Nova Lei do Licenciamento Ambiental muda regras no país e amplia debate sobre proteção e desenvolvimento
Consultora ambiental Gabriela Almeida analisa impactos do novo marco regulatório e destaca desafios técnicos na aplicação da norma
O Brasil passa a viver uma nova fase na política ambiental com a entrada em vigor da Lei nº 15.190/2025, conhecida como Lei Geral do Licenciamento Ambiental.

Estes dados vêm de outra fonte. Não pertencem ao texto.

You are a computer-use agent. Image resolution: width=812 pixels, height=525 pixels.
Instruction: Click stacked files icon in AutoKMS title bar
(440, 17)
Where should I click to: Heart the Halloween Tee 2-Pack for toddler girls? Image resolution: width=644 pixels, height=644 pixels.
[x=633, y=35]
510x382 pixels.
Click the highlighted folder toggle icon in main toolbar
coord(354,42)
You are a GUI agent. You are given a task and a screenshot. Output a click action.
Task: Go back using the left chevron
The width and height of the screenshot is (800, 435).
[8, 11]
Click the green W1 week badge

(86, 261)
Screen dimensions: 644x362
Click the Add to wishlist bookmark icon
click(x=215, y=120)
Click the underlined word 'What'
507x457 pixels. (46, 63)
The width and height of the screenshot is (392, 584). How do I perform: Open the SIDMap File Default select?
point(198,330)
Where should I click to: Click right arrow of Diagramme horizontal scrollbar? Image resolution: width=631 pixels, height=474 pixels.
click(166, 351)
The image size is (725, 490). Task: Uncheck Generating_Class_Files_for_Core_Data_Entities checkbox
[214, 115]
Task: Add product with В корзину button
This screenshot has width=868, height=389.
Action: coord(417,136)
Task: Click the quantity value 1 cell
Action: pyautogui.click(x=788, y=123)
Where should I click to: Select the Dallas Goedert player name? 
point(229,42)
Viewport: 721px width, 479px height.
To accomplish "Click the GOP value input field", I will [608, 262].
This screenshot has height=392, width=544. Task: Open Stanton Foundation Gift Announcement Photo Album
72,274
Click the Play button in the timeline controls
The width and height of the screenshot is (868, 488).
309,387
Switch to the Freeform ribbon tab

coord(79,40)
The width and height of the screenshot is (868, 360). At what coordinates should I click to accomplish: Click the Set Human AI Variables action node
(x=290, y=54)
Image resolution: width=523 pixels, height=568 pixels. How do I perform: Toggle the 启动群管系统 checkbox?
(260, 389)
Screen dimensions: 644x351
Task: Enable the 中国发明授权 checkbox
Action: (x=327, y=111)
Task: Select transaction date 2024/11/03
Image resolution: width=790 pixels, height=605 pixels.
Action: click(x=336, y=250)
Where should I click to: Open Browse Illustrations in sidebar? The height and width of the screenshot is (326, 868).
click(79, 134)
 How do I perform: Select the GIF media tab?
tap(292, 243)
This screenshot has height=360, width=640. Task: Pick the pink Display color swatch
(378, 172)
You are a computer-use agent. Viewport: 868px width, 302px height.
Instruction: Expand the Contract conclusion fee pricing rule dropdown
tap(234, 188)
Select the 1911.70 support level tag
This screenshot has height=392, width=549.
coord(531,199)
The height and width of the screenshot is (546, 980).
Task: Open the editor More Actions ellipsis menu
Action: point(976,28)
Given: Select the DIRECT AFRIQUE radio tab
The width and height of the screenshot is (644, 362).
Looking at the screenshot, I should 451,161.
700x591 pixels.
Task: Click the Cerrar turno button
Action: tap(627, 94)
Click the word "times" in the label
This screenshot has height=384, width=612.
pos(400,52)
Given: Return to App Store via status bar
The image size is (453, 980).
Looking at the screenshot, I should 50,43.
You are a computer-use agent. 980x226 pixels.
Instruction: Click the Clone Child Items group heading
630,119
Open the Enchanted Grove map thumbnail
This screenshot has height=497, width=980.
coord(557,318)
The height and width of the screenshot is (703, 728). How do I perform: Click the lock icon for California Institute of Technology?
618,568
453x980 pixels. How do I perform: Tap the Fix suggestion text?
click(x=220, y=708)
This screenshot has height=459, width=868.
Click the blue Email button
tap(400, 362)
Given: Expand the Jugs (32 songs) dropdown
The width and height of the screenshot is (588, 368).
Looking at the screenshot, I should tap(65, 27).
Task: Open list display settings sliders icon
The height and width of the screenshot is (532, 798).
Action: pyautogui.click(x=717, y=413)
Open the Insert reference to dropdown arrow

Considerada uma das mudanças mais profundas nas regras de controle e autorização de empreendimentos com impacto ambiental nas últimas décadas, a norma redefine procedimentos, cria novas modalidades de licença e estabelece prazos máximos para análise pelos órgãos competentes.
O licenciamento ambiental é o principal instrumento previsto na Constituição Federal do Brasil de 1988 para garantir que atividades potencialmente poluidoras sejam avaliadas antes de sua instalação ou operação. Com o novo marco, o governo busca padronizar regras que antes variavam entre estados e municípios, além de reduzir o tempo de tramitação de projetos.
Para a consultora ambiental Gabriela Almeida, a nova legislação representa uma inflexão importante no modelo brasileiro de governança ambiental.“O licenciamento sempre foi um mecanismo de equilíbrio entre desenvolvimento e preservação. A nova lei tenta dar mais previsibilidade e eficiência ao processo, mas sua aplicação exigirá responsabilidade técnica e rigor na análise dos impactos”, afirma.
O que muda na prática
Entre as principais alterações estão a criação de modalidades simplificadas para atividades de menor impacto, a ampliação da Licença por Adesão e Compromisso (LAC) e a definição de prazos máximos para manifestação dos órgãos ambientais.
A lei também reforça o papel dos estudos de impacto ambiental e delimita competências administrativas, buscando reduzir conflitos federativos. Segundo Gabriela Almeida, o ponto central está na execução: “A lei, por si só, não enfraquece a proteção ambiental. O que vai determinar seu alcance é a qualidade técnica dos estudos apresentados e a atuação responsável dos órgãos fiscalizadores. A análise ambiental não pode ser tratada como mera etapa burocrática.”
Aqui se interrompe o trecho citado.